***** Exercise material

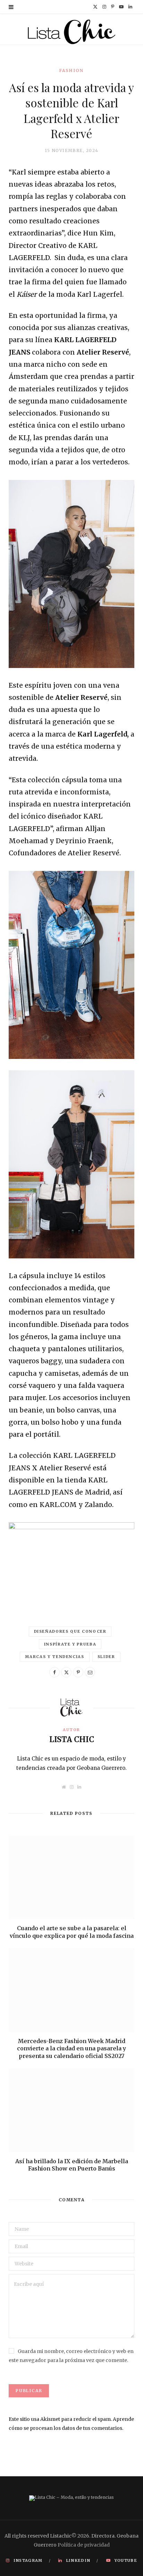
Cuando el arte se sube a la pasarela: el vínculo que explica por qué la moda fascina (72, 1932)
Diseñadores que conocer (70, 1631)
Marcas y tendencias (54, 1656)
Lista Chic (71, 1739)
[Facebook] (54, 1672)
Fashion (71, 70)
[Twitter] (66, 1672)
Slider (106, 1656)
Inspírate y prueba (70, 1644)
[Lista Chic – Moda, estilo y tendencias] (71, 31)
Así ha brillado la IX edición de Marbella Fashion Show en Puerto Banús (71, 2165)
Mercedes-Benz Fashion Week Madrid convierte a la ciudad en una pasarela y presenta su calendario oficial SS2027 (71, 2048)
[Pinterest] (78, 1672)
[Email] (90, 1672)
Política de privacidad (84, 2545)
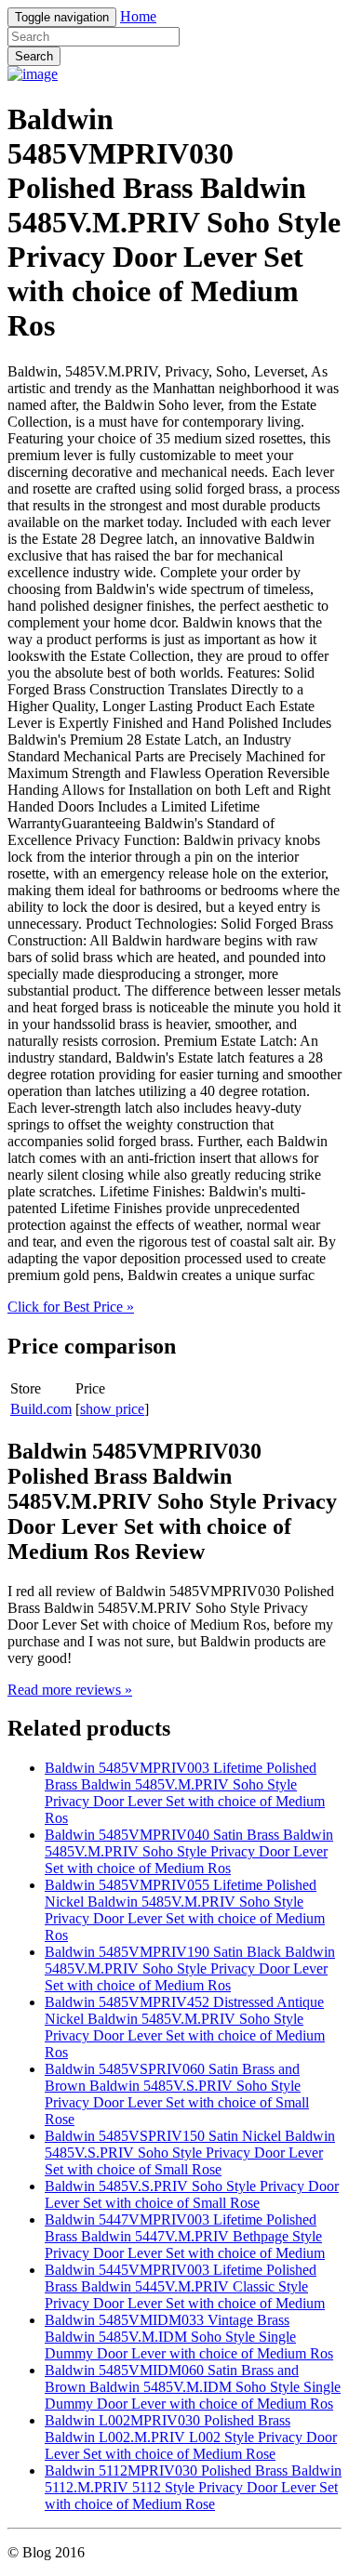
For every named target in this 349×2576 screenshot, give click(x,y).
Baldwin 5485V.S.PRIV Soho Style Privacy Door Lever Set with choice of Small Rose (192, 2194)
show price (112, 1409)
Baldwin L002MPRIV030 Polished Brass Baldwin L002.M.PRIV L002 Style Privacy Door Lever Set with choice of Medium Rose (191, 2437)
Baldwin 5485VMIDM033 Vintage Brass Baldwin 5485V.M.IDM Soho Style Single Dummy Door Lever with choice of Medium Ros (189, 2336)
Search (34, 56)
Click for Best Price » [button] (70, 1306)
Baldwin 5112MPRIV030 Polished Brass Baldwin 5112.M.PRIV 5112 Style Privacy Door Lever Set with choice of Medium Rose (193, 2487)
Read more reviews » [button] (69, 1690)
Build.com (41, 1409)
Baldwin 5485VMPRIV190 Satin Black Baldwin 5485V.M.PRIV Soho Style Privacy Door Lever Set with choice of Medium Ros (190, 1968)
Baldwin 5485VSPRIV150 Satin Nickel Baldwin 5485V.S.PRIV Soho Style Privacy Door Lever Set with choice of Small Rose (190, 2152)
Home (138, 16)
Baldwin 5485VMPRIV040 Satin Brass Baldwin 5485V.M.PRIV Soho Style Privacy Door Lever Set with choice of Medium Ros (189, 1851)
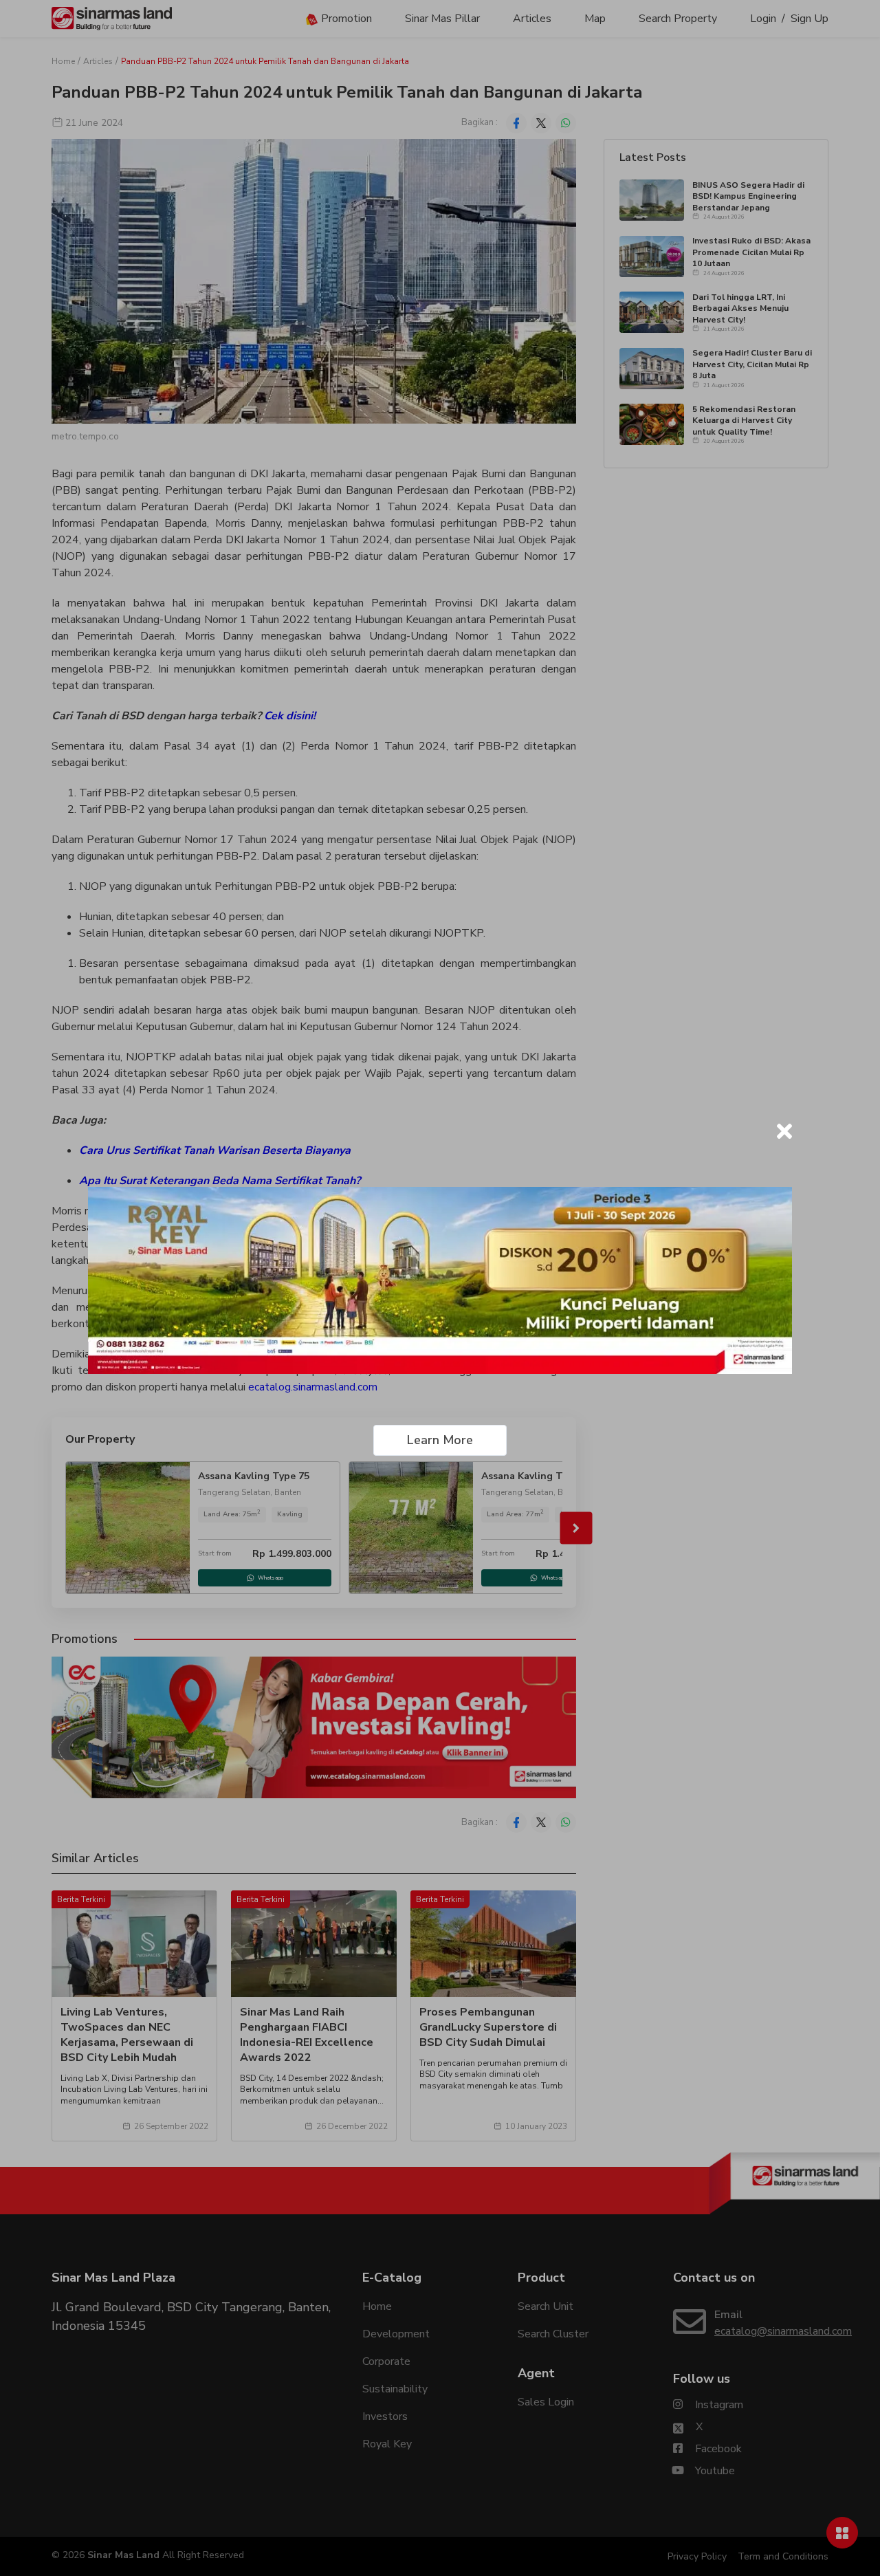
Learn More (440, 1440)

**********

### Your task
Which of the lines above contain "Lista"? Return them all.

### Written response
Lista Chic (71, 1739)
[Lista Chic – Moda, estilo y tendencias] (71, 31)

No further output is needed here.